All of which brings us to the dumbest part of this scree – his total confusion by Pelican. “Trans Am could do more in 3 and a half minutes than these guys have done in 5 records.” Please. I’ll be honest – I’m friends with Pelican and consider that band to be fellow travelers. I have seen them play to a nearly empty room, be genuinely friendly to psychotically enthusiastic fans at the merch table, act generous with their money and time on the road and, most importantly, pour themselves – absolutely – into the music they’re making. No one who has watched Pelican play a show when they are on (figuring that they have a bad night every now and then) can doubt their sincerity. To giddily watch their dedication and involvement and then see it mistaken for (let me go pull another lousy quote) “feigning the emotion” is, frankly, perverse. When it’s written by someone who says that shiny pants and wolf warriors from another dimension are the real deal, well …

You want to throw big words around because you don’t like a couple of bands? Whatever; everyone has an opinion. Go love a crappy Trans Am record; it’s your $15. But don’t think you’re right calling into question the motivation or intelligence of bands making music that doesn’t click with your worthless idea of “true” metal. Some folks want to do more than rehash Iron Maiden covers when they plug into big amps. If this means they have to suffer being the target of this sorry, empty whining it’s too bad but I’ll bet they can handle it. The rewards of passionately making lasting music of value are surely worth it.

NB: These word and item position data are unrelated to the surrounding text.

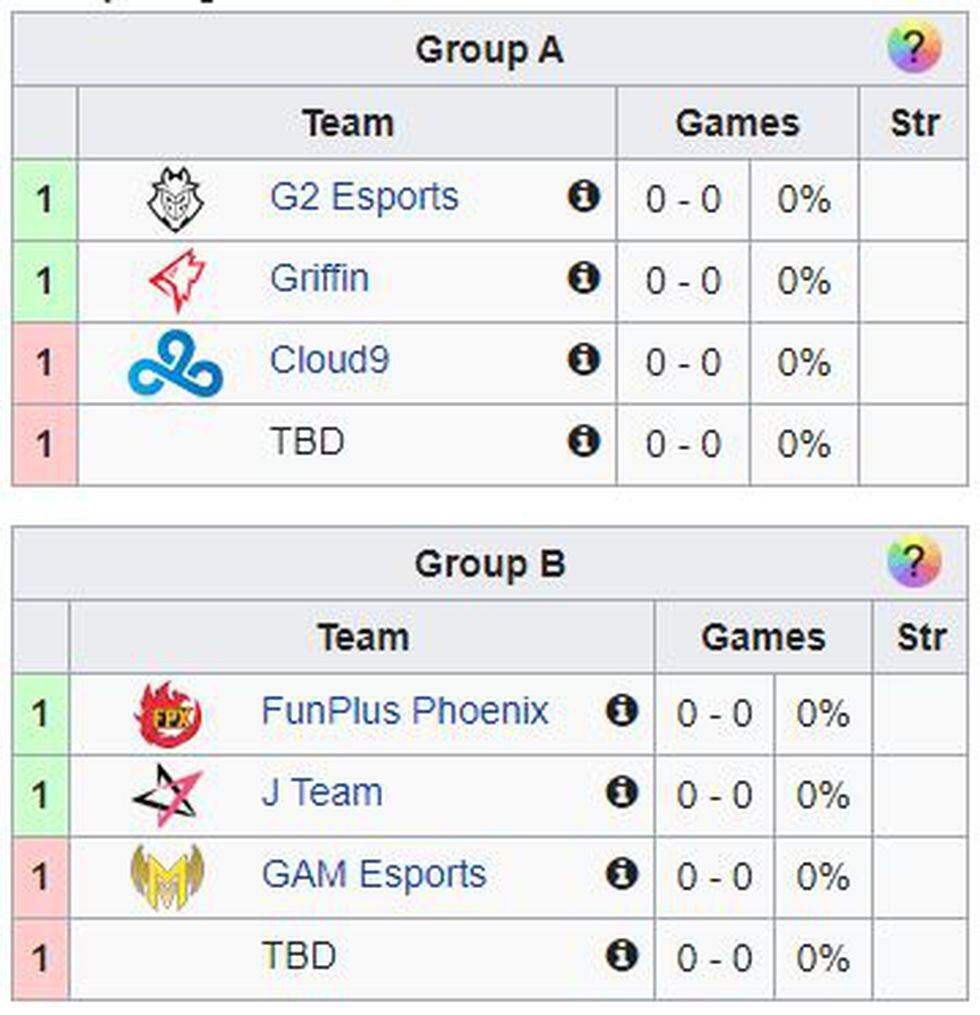Open the FunPlus Phoenix link
Image resolution: width=980 pixels, height=1015 pixels.
[405, 711]
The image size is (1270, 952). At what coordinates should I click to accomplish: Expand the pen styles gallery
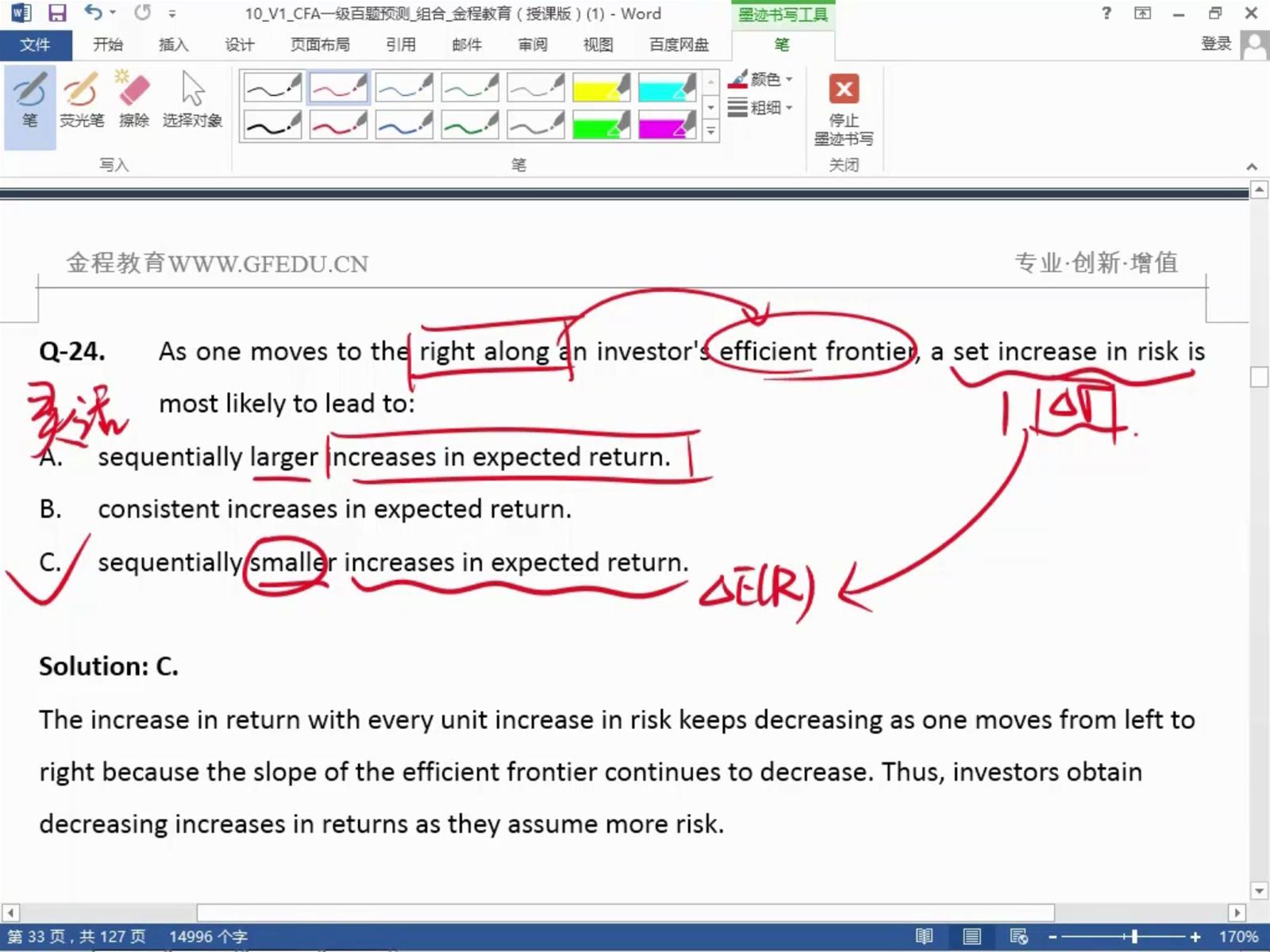[x=711, y=132]
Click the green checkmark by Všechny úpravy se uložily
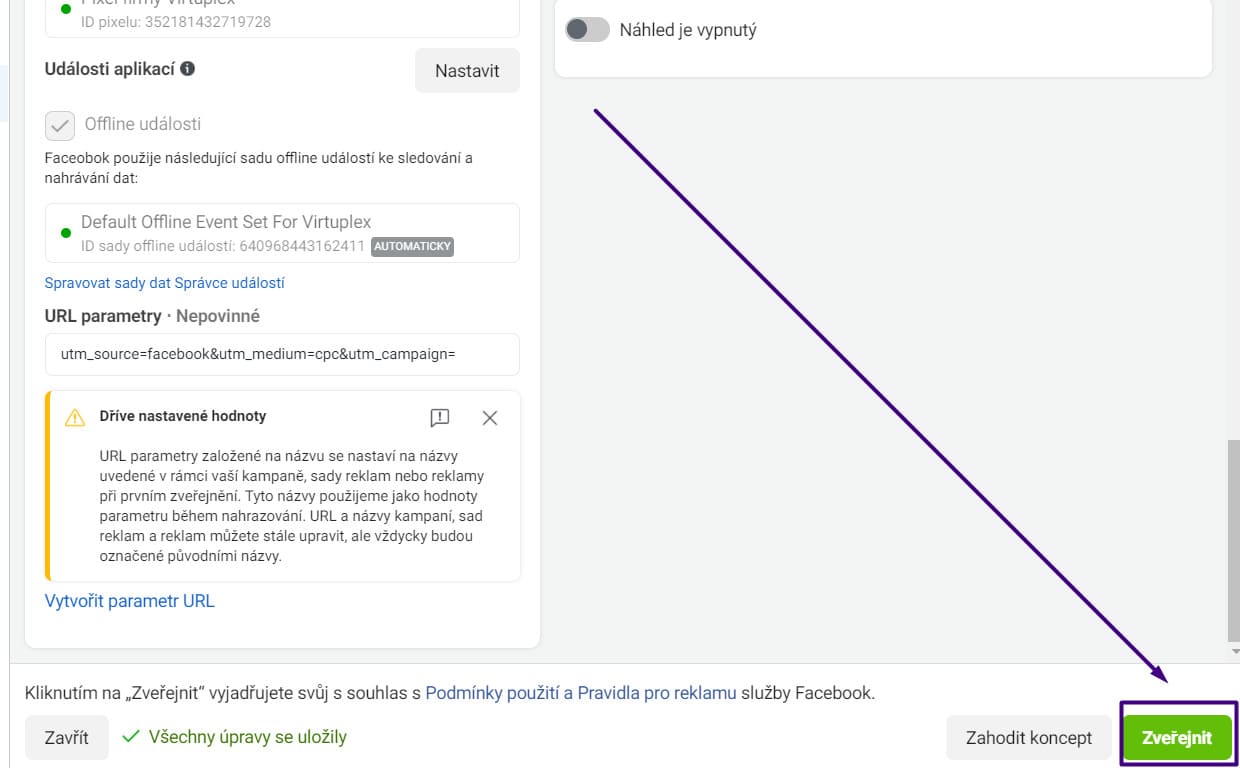This screenshot has width=1240, height=768. click(130, 737)
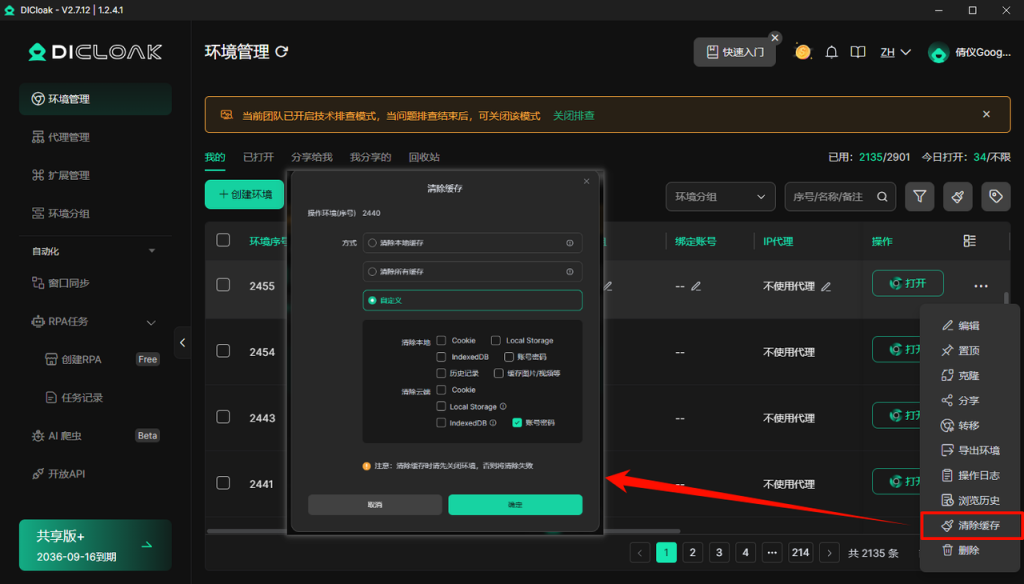Open the notification bell
The width and height of the screenshot is (1024, 584).
pos(830,52)
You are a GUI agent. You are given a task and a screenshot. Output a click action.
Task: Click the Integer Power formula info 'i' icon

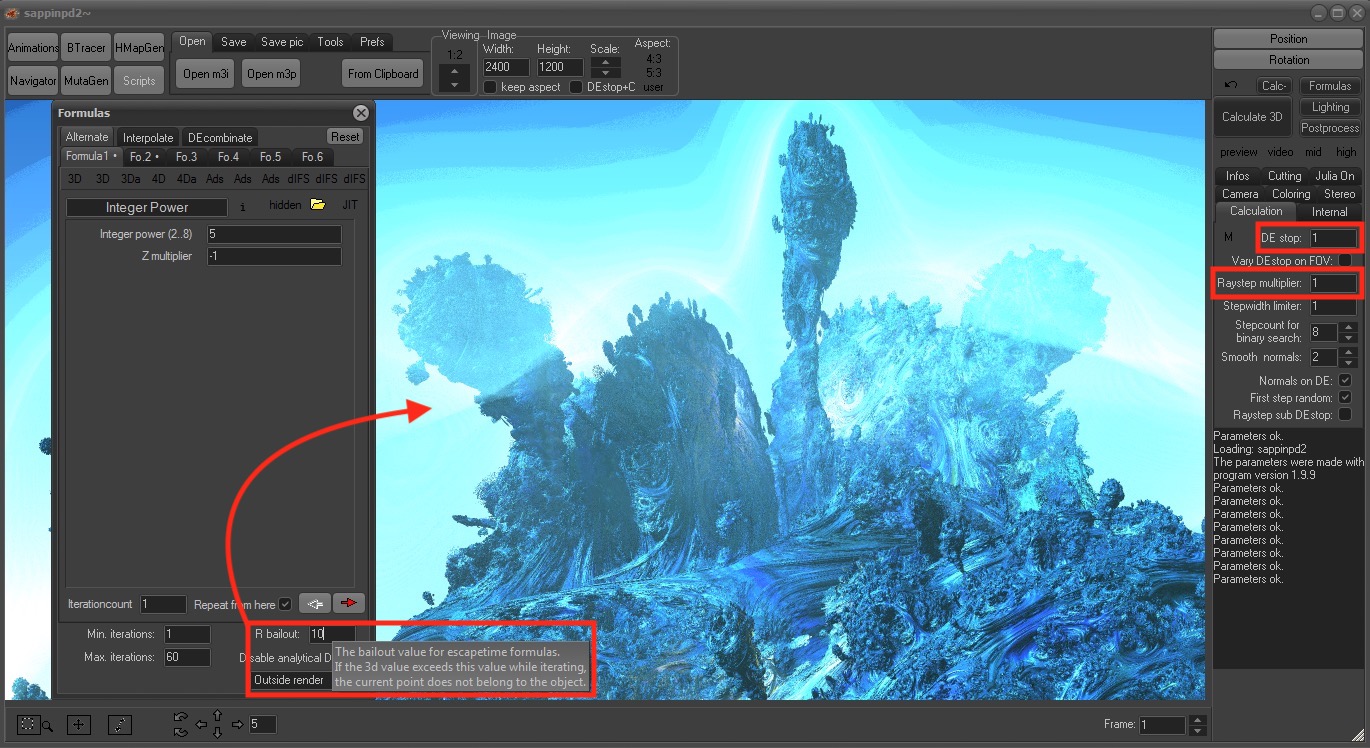242,208
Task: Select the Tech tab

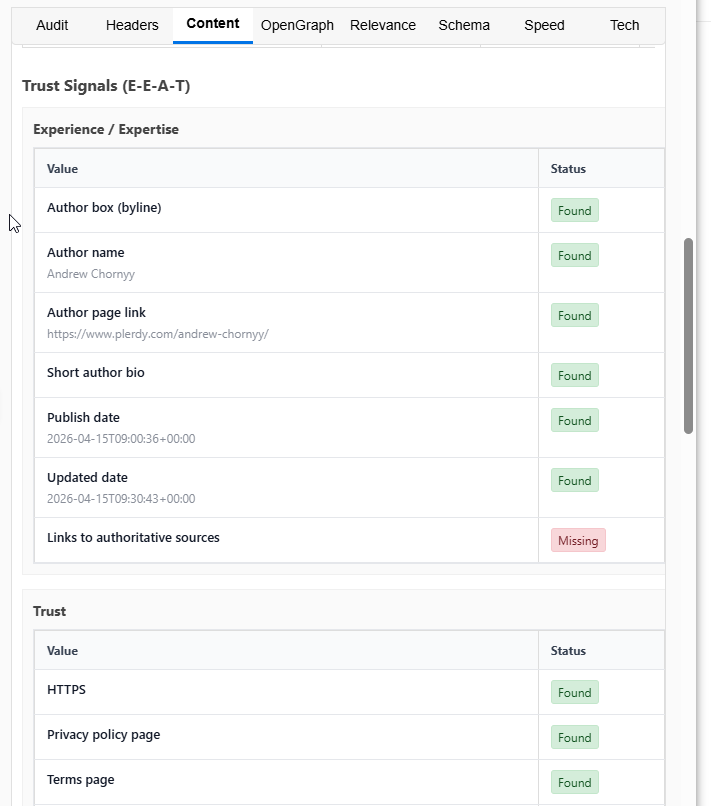Action: [624, 25]
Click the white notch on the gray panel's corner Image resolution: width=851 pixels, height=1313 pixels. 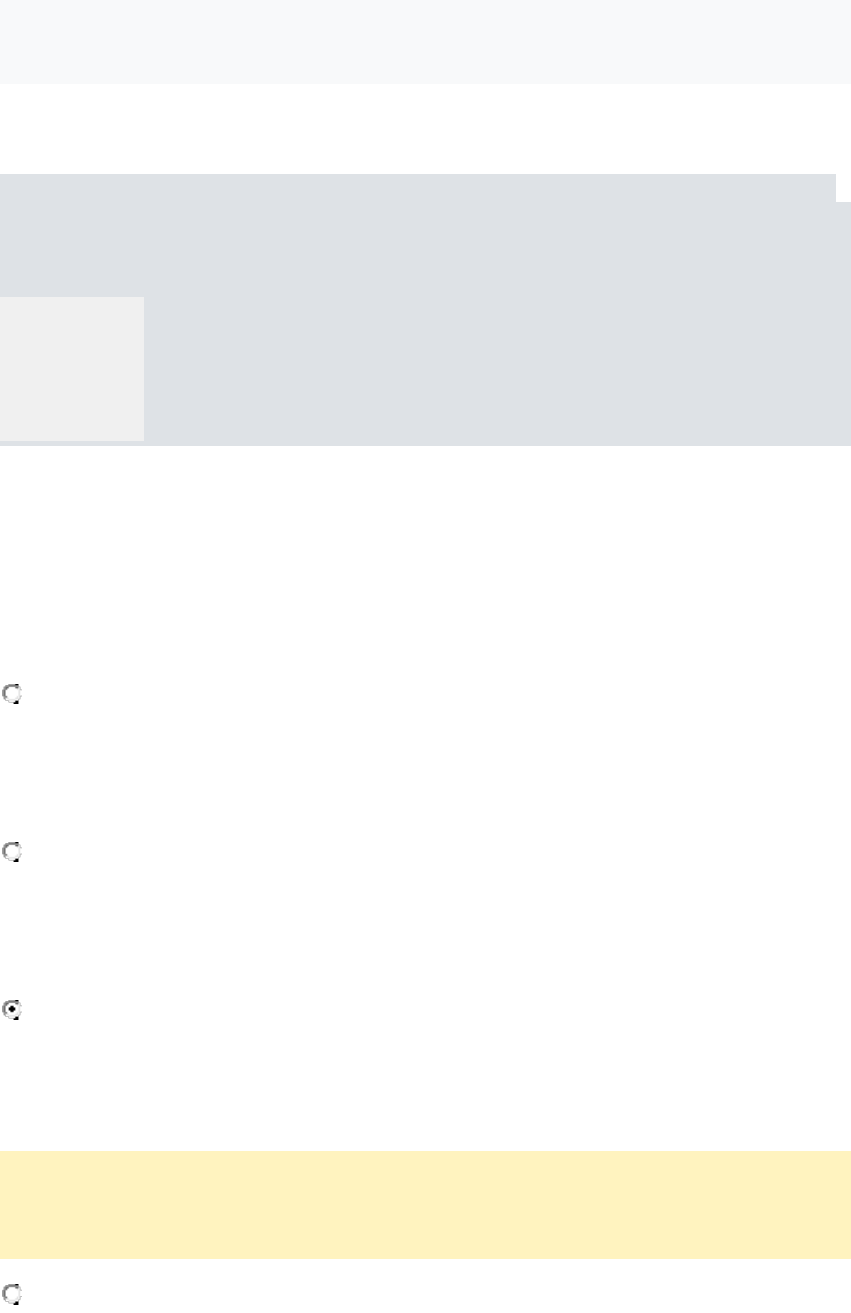[x=843, y=187]
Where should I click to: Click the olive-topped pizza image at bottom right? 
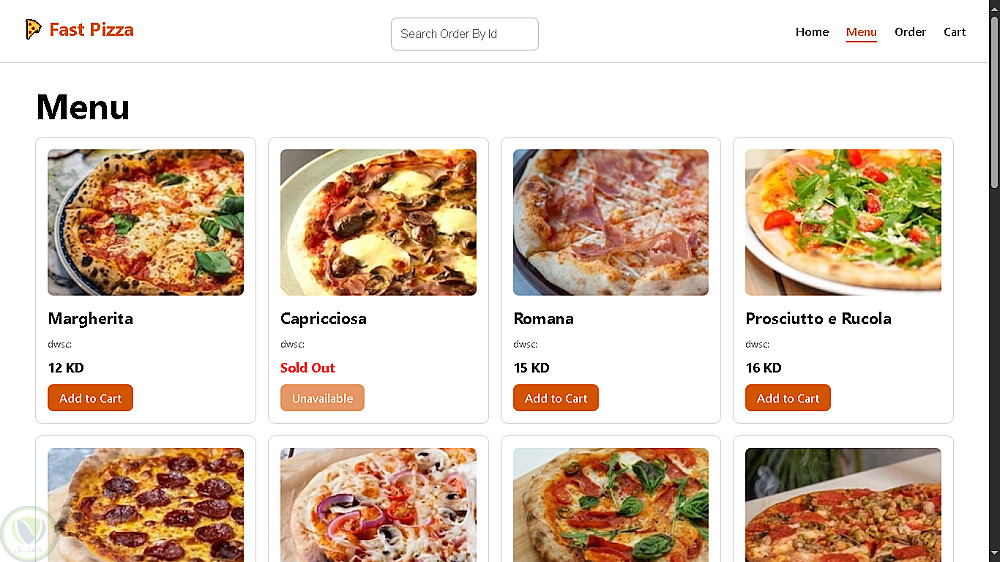tap(843, 504)
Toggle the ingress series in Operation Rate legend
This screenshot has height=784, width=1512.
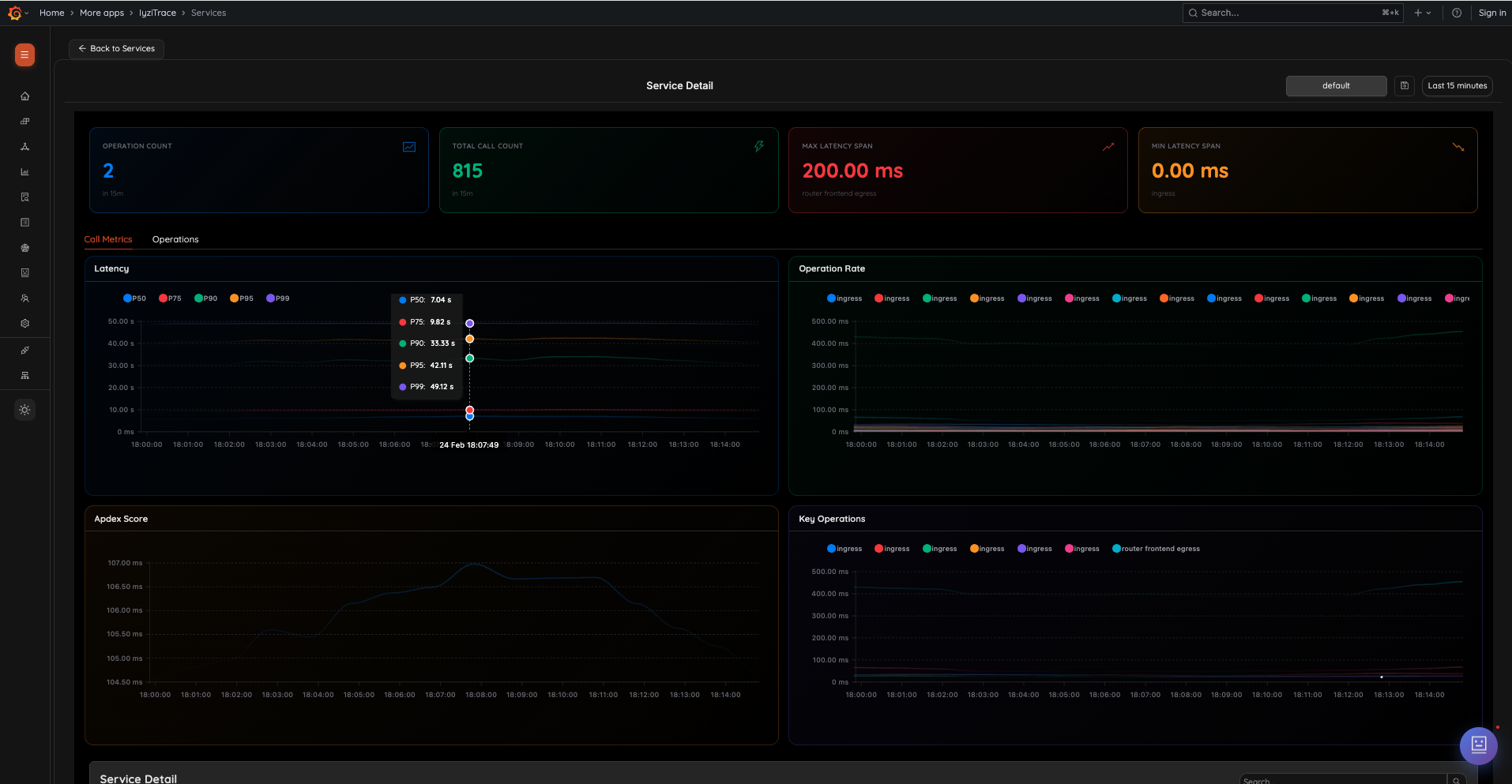844,298
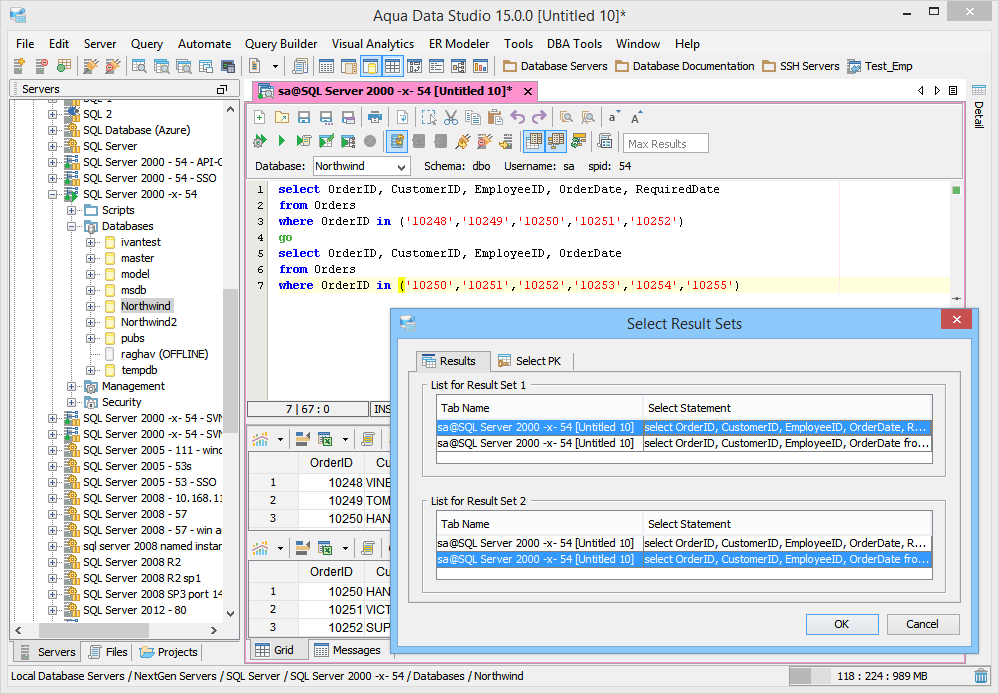
Task: Expand the Management folder in server tree
Action: (73, 386)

(Re: the comments – Can everyone just all agree right now to stop using the term “hipster”? After a half-decade of overuse it now officially means absolutely nothing. Only slightly behind that is the entire world hating Williamsburg, probably because they all want to live there. Please, I beg all of you to be at least a tiny bit creative in your hate of something. Make fun of someone’s pants, like I did.) (Twice.)